Accordingly, by applying a resist with different width channels to a plate and exposing the plate and resist to sandblasting with a fine grit, a pattern of channels of different widths and depths can be applied.

Applying such a pattern of channels of varying width and depth has advantages. In flow field plates the purpose behind the channels conventionally applied is to try to ensure a uniform supply of reactant material to the electrodes and to ensure prompt removal of reacted products. However the length of the passage material has to travel is high since a convoluted path is generally used. Using the flow field plate of the present invention results in a shortening of the gas pathway, and allows evaporation of waste and reactant delivery at constant pressures and with minimised leakage and parasitic losses. A suspended electrolyte fuel cell comprises a cathode, a suspended electrolyte, an anode and a flow field plate. A plurality of such cells comprising flow field plates may be stacked together to form a fuel cell stack to provide a maximum operating efficiency. The flow field may be provided on one or both sides of the flow field plate.

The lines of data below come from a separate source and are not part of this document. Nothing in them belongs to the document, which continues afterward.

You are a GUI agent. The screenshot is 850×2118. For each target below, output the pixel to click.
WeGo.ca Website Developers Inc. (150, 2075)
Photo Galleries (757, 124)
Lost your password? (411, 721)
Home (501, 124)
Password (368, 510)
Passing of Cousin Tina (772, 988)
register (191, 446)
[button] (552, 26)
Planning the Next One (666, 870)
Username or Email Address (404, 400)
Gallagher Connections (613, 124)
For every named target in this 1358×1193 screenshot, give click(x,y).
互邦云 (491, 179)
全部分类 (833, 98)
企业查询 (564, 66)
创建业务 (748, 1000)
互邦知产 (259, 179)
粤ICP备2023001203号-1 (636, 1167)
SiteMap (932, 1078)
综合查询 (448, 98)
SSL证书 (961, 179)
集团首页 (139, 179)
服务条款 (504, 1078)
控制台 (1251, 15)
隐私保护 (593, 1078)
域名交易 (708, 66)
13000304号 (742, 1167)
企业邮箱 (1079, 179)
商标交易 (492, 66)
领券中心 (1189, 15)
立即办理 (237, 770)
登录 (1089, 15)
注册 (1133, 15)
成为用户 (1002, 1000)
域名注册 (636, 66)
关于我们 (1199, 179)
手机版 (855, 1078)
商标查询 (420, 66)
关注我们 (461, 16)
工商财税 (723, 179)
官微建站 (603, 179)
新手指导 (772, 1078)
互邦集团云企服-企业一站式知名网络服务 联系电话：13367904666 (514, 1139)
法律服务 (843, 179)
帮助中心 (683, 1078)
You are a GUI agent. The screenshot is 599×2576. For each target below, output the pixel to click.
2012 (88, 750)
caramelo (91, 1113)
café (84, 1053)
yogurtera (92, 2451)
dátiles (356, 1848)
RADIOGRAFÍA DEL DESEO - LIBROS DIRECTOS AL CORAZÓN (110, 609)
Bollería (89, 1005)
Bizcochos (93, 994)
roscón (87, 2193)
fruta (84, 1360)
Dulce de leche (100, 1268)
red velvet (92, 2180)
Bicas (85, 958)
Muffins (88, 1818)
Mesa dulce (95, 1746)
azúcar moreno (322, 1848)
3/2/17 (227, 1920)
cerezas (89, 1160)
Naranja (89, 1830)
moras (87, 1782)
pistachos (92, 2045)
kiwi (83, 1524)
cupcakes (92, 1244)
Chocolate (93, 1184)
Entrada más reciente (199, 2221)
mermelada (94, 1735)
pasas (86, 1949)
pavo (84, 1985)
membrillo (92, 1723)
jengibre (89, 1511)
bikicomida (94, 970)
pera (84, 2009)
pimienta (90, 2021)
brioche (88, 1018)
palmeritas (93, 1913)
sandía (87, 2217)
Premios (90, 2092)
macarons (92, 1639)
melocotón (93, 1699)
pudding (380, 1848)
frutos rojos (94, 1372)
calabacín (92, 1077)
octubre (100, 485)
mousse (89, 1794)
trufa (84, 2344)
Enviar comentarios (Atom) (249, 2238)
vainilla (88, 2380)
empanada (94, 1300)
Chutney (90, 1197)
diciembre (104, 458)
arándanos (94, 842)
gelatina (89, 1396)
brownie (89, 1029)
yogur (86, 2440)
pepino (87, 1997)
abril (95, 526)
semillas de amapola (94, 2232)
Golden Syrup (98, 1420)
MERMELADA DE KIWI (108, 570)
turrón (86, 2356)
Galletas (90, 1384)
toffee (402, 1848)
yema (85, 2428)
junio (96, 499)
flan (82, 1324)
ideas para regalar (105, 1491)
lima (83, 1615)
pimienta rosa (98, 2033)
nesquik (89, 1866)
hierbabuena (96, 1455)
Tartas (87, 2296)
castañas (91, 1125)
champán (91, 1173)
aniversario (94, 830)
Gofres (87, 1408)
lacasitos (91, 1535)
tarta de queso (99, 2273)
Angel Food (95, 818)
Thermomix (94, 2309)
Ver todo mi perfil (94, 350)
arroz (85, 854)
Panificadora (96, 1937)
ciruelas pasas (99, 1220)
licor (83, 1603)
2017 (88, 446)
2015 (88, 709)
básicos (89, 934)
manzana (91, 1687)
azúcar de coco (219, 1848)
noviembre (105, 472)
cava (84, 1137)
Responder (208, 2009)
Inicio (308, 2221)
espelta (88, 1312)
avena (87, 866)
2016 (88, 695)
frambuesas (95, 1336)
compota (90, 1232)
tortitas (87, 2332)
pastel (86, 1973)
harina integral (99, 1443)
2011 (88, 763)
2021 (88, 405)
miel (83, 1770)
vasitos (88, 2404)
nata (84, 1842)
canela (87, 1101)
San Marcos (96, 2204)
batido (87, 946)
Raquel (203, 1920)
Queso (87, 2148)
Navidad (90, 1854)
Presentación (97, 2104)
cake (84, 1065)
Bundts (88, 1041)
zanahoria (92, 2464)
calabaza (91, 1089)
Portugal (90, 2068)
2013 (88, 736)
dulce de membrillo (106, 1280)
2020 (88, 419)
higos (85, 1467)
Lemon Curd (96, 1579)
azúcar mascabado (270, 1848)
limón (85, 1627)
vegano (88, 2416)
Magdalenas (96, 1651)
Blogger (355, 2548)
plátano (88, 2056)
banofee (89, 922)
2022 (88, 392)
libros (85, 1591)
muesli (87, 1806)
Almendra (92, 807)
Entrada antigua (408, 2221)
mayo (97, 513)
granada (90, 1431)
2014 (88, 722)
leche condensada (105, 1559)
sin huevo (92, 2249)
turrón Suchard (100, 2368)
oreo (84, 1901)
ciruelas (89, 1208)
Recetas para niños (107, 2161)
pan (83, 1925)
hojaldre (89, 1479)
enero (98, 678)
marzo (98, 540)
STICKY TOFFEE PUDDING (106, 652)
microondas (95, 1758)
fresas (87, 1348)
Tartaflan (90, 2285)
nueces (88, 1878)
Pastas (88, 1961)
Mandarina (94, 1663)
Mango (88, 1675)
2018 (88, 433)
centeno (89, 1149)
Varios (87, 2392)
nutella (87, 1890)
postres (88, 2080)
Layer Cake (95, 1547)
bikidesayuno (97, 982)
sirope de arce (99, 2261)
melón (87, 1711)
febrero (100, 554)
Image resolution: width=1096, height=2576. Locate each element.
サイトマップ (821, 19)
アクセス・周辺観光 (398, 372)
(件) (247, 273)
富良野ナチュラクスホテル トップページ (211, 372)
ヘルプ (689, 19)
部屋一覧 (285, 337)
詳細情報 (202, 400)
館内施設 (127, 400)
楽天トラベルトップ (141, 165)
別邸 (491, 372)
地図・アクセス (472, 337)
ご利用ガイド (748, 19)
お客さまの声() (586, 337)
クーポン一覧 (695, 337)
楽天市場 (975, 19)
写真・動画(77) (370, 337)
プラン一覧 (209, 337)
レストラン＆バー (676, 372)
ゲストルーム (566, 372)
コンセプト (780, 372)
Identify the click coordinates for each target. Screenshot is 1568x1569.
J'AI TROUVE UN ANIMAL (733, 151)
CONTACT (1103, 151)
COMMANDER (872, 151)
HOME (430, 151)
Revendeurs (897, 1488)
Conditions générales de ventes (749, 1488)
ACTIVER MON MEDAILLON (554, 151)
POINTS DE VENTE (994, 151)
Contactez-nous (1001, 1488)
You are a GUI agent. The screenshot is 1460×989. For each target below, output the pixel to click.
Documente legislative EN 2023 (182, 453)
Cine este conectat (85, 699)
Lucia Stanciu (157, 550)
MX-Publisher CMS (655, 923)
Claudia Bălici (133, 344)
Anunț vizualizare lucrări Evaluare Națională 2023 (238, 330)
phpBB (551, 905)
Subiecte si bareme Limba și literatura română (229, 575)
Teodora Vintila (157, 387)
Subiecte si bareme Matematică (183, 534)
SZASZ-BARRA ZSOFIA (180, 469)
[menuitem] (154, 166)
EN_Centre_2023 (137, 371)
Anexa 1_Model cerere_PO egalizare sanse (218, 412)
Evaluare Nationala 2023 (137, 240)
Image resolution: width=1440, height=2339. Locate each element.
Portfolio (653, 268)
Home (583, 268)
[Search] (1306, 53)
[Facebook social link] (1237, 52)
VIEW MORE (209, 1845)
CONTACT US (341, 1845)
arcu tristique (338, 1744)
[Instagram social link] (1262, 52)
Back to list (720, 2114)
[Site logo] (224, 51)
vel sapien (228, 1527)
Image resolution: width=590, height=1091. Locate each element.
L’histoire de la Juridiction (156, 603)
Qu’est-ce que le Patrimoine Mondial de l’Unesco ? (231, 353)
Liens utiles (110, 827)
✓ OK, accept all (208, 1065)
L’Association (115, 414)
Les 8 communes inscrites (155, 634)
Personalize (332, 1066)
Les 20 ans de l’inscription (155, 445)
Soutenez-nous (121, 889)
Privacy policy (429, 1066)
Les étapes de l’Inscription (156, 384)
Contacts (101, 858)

The invention is not limited to the embodiments described herein. Other embodiments within the scope of the claims will be apparent to a person skilled in the art.

Claims

1. A suspended electrolyte fuel cell flow field plate comprising on at least one face an assembly of channels comprising one or more gas delivery channels, and a plurality of finer gas diffusion channels having a width of less than 0.2mm connecting thereto.

2. A flow field plate as claimed in Claim 1 , in which the gas delivery channels comprise one or more primary channels of a width greater than lmm, and a plurality of secondary gas delivery channels of a width less than lmm connecting thereto.

3. A flow field plate as claimed in any of Claims 1 or 2, in which the gas diffusion channels form a branched structure.

4. A flow field plate as claimed in Claim 3 in which the gas diffusion channels are of varying width forming a branched structure of progressively diminishing channel width.

5. A flow field plate as claimed in any preceding claim comprising a first assembly of channels for gas delivery and a second assembly of channels for removal of reactant products.

6. A flow field plate as claimed in Claim 5, in which the first and second assemblies of channels are interdigitated.

7. A flow field plate as claimed in any preceding claim in which channels decrease in depth with diminishing width.

8. A fuel cell stack comprising a plurality of flow field plates as claimed in any preceding claim.